— begin Document section —

# $35 bow vise



## ruffjason (May 20, 2018)

This is the best $35 I've spent on archery equipment. It's a basic bicycle vise. Does everything I need it to do.









Sent from my SM-G973U using Tapatalk


----------



## double0lx (Dec 2, 2007)

Yup.. I introduced it to the AT world a couple years ago.

My bow vice








My bow vice


So I figured I would share this to everyone. Instead of spending nearly $200 on an OMP vice or $50 for the apple vice, I decided to be more mobile to take on trips if need be. I can also set up in my man cave. It cost $50 shipped from roadbikeoutlet.com... came in two days and SUPER solid...




r.tapatalk.com






Mathews Triax
HHA Kingpin 3-pin
HHA Virtus rest
Mathews flatline 6”
Gold Tip velocity 300


----------



## ruffjason (May 20, 2018)

double0lx said:


> Yup.. I introduced it to the AT world a couple years ago.
> 
> My bow vice
> 
> ...


Wish i would have thought of it years ago like u did. 

Sent from my SM-G973U using Tapatalk


----------



## sdmc530 (Oct 28, 2019)

I use the same thing....$24 well spent


----------



## bubbabean (Dec 16, 2011)

Looks great


----------



## tryn2hunt (Aug 29, 2018)

Aaannnnddd....BOOM! I did the same thing, got the idea from the thread here that double0lx did.


----------



## Junglejim (Jan 14, 2014)

Where do you get them ?


----------



## ruffjason (May 20, 2018)

Junglejim said:


> Where do you get them ?


Ebay or Amazon. 

Sent from my SM-G973U using Tapatalk


----------



## ruffjason (May 20, 2018)

— end Document section —
— begin Data shown —

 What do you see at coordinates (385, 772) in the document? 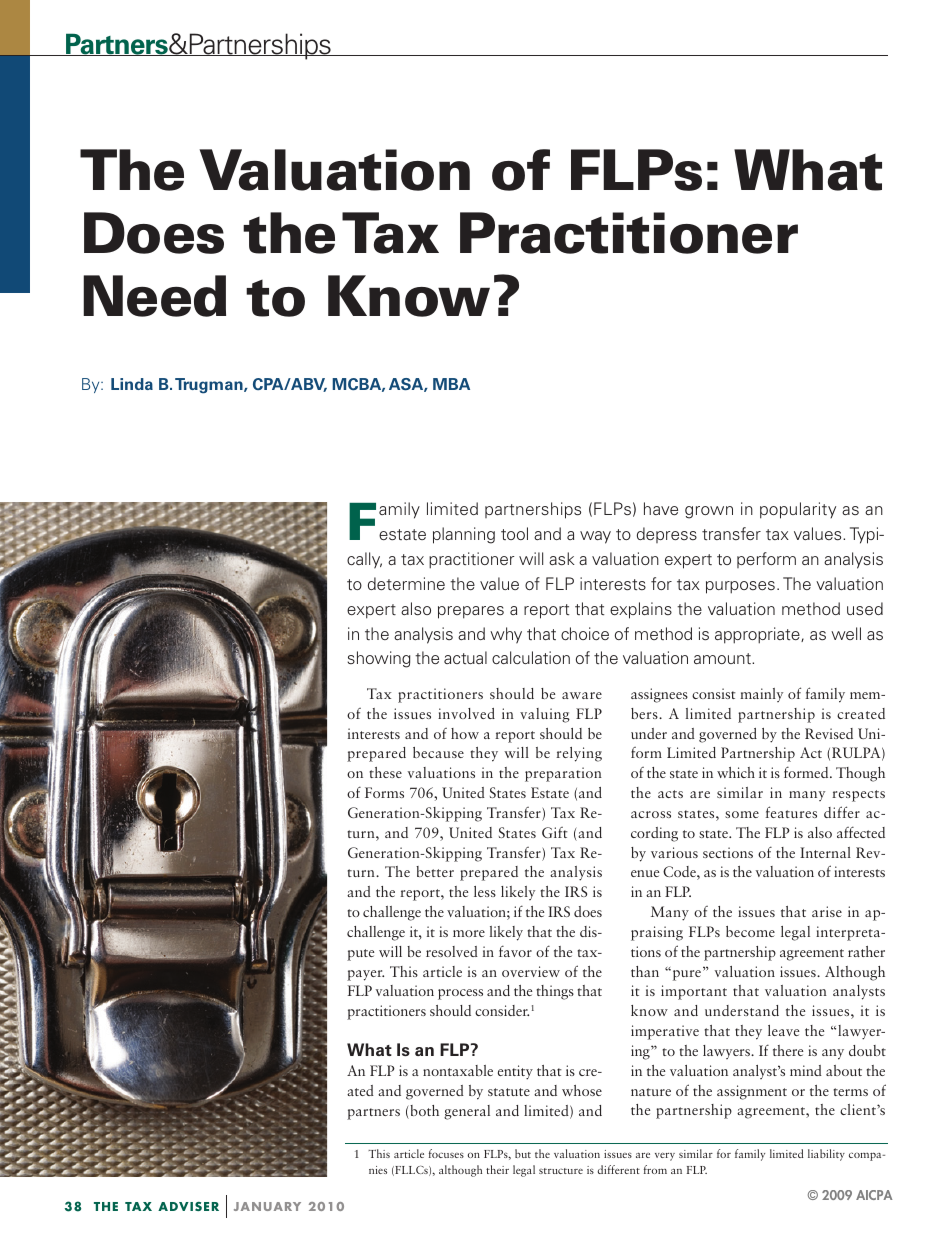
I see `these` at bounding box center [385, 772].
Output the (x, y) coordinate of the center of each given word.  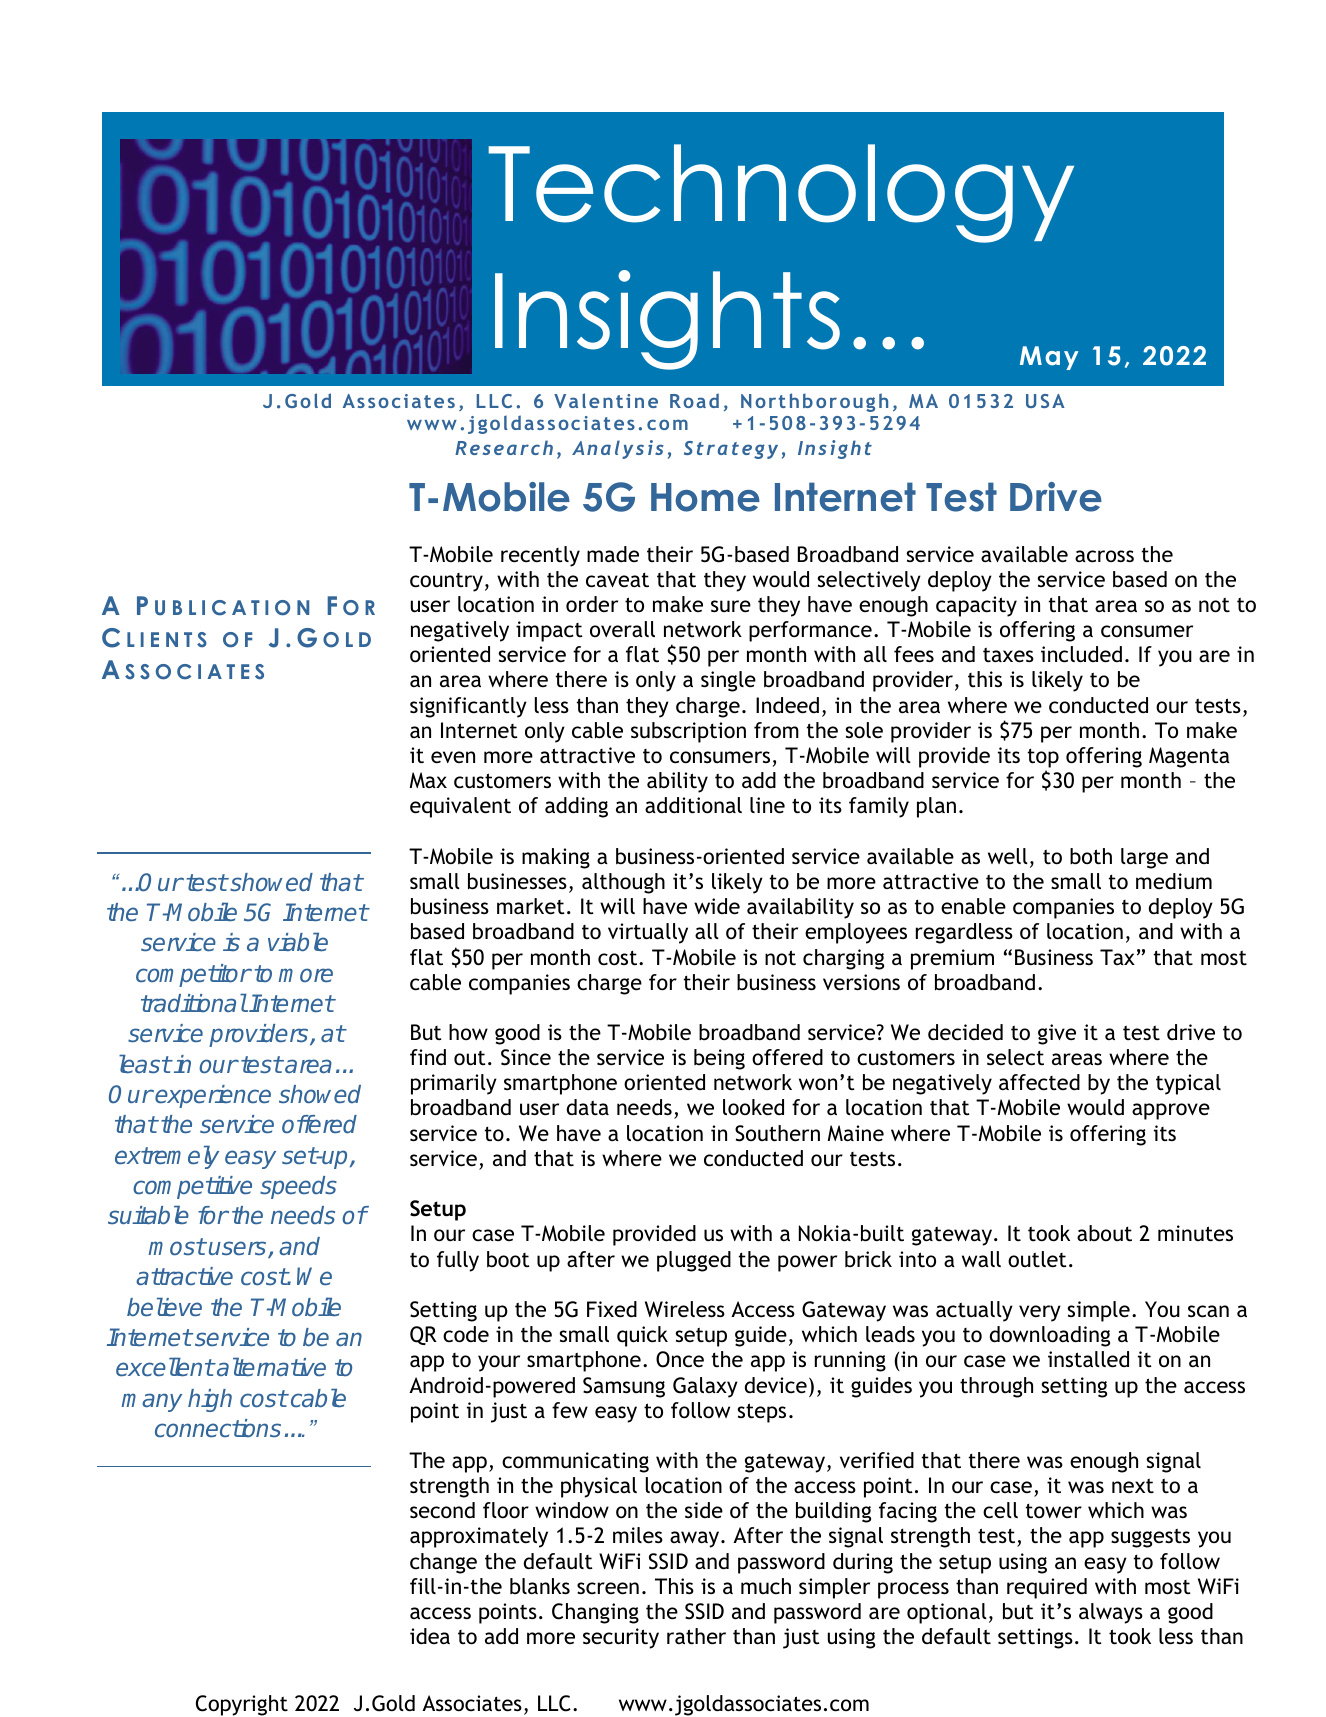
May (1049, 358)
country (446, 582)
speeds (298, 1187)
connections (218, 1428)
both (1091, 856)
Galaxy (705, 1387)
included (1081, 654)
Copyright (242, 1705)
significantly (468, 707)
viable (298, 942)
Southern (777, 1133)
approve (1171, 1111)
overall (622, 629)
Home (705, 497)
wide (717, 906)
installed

— end Data shown —

(To-do list)
a – In the bow vise thread above, condense the paragraph beginning "So I figured I would share this" into a short bulleted list that keeps its main facts.
b – Carry the bow vise forum thread forward from its last line.

(Final answers)
a –
- Shared as an alternative to spending nearly $200 on an OMP vice or $50 on the apple vice.
- Chosen for mobility, so it can go on trips if needed and also be set up in a man cave.
- Cost $50 shipped from roadbikeoutlet.com.
- Arrived in two days and is very solid.

b –
tryn2hunt said:


> Aaannnnddd....BOOM! I did the same thing, got the idea from the thread here that double0lx did.
> View attachment 7310464


I like how you put that on a corner. More range. 

Sent from my SM-G973U using Tapatalk


----------



## sdmc530 (Oct 28, 2019)

I got mine at Aldi's grocery chain a while back for my bicycle addiction, just dual use it. I was looking at an Orange Mountain set up like my range has to use and seen the cost. Wife said, why not the bike stand......it works perfectly.


----------



## Nathanstandlee90 (Nov 19, 2020)

That is a great idea


----------



## Jsand929 (Jul 26, 2020)

Glad I looked at this before I spent the cash, can you rotate the head to hold the bow horizontally?


----------



## ruffjason (May 20, 2018)

Jsand929 said:


> Glad I looked at this before I spent the cash, can you rotate the head to hold the bow horizontally?


Yes u can. Don't have a pic tho. 

Sent from my SM-G973U using Tapatalk


----------



## Jsand929 (Jul 26, 2020)

ruffjason said:


> Yes u can. Don't have a pic tho.
> 
> Sent from my SM-G973U using Tapatalk


Awesome about to order one now, thanks for the info


----------



## ruffjason (May 20, 2018)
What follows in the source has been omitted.